Foreign press highlight Korean government’s blame-shifting over Itaewon tragedy

Posted on : 2022-11-02 16:02 KST Modified on : 2022-11-02 16:02 KST
Pieces in news sources across the world note growing anger amid an apparent lack of accountability on the part of government agencies for the tragedy
Still from New York Times coverage of the deadly crowd crush in Itaewon
Still from New York Times coverage of the deadly crowd crush in Itaewon

Four days have passed since the deadly disaster in Itaewon and foreign media have successively claimed that the Korean government bears responsibility for the accident. While reporting cautiously about the incident that cost the lives of over 150 victims, the foreign press has pointed out that this was a “man-made” disaster that could have been avoided had the authorities prepared in advance.

The US New York Times on Monday (local time) quoted experts as saying, the tragedy was “absolutely avoidable.”

“[N]o government agency seemed prepared to take full responsibility for the scores of people who were killed on one of the busiest nights of the year in Itaewon.”

The newspaper cited the Korean government’s failure to respond to security threats and listed several cases supporting this claim.

Specifically, the writer pointed out, “When the K-pop group BTS staged a show in South Korea that drew a crowd of 55,000, the police were ready, assigning 1,300 officers to keep people safe. And when political protests are held, however modest in size, the country’s police are famous for laying careful plans to make sure crowds do not get out of control.”

“But that did not happen Saturday night,” it continued.

“The police had assigned just 137 officers — and most of those were ordered not to direct the throngs of people but to look out for crimes like sexual harassment, theft and drug use. By the next morning, the human cost of those decisions was clear: More than 150 people died.””

The New York Times further criticized the Korean government’s blame-shifting attitude.

“While government officials have been mostly tight-lipped about what went wrong in Itaewon on Saturday evening [. . .] many are already placing blame for one of the worst peacetime disasters in South Korea’s history on the failure to police the crowd.”

AFP News also questioned the government’s lack of preparedness, saying, “Even for the Halloween event – a public gathering with no tickets – authorities could have been actively managing the situation to prevent overcrowding.”

“So far, no one has been held accountable, even as public anger flares at the government and police for their apparent lack of oversight,” it added.
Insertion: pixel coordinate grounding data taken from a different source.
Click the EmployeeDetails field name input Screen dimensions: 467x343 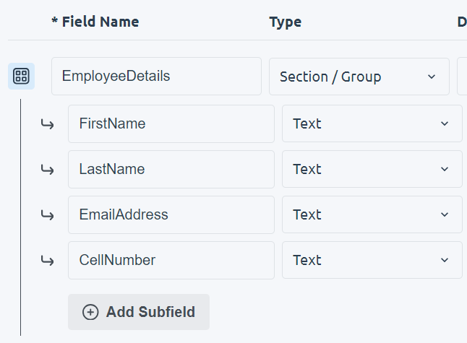pyautogui.click(x=156, y=76)
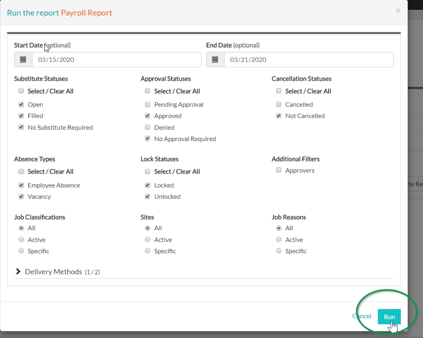Uncheck the Locked status

(147, 185)
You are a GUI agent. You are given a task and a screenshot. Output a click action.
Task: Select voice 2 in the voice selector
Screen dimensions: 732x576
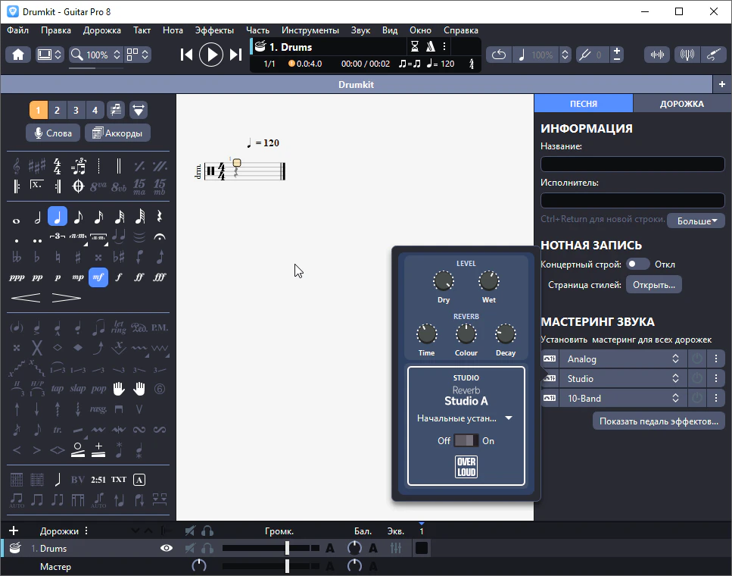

The news source claimed that Korea’s top-ranking officials have been evading questions regarding responsibility by simply saying that the current priority is to deal with the aftermath of the accident.

The Guardian in the UK also reported Monday, “Calls for accountability have grown in the press and online after witnesses reported seeing a relatively small number of police on the streets in relation to the size of the crowds.”

According to the Guardian, Yongsan District had set out plans to manage the host-less Halloween event only to control the spread of COVID-19, safety at bars and restaurants, public littering, and drugs, without any measures to control large crowds that were expected to gather in the area.

A Foreign Ministry official of Iran, which lost five of its citizens, directly mentioned the Korean government’s responsibility for the accident.

Nasser Kanaani, a spokesperson for the reign ministry of Iran, said on Oct. 31 during a press brief that “the Korean government should have managed the event if it knew how to do so.”

Japanese press also pointed out that there was a problem with the police’s control of security.

A headline article on the front page of the Yomiuri Shimbun on Tuesday said, “The Korean government practically admitted that there were insufficiencies in crowd control when the Central Disaster and Safety Countermeasures Headquarters said in a press conference the previous day that the police were focused on preventing and detecting illegal activities, such as drugs.”

Meanwhile, in an editorial published the same day, the Asahi Shimbun said, “Given that many people were expected to flock into that area, there are many questions to be answered, such as whether security was sufficient.”

“Just as it was after the Sewol ferry disaster, there has once again risen the need to raise awareness of social safety by expanding a self-criticizing attitude for failing to protect the lives of so many promising youths.”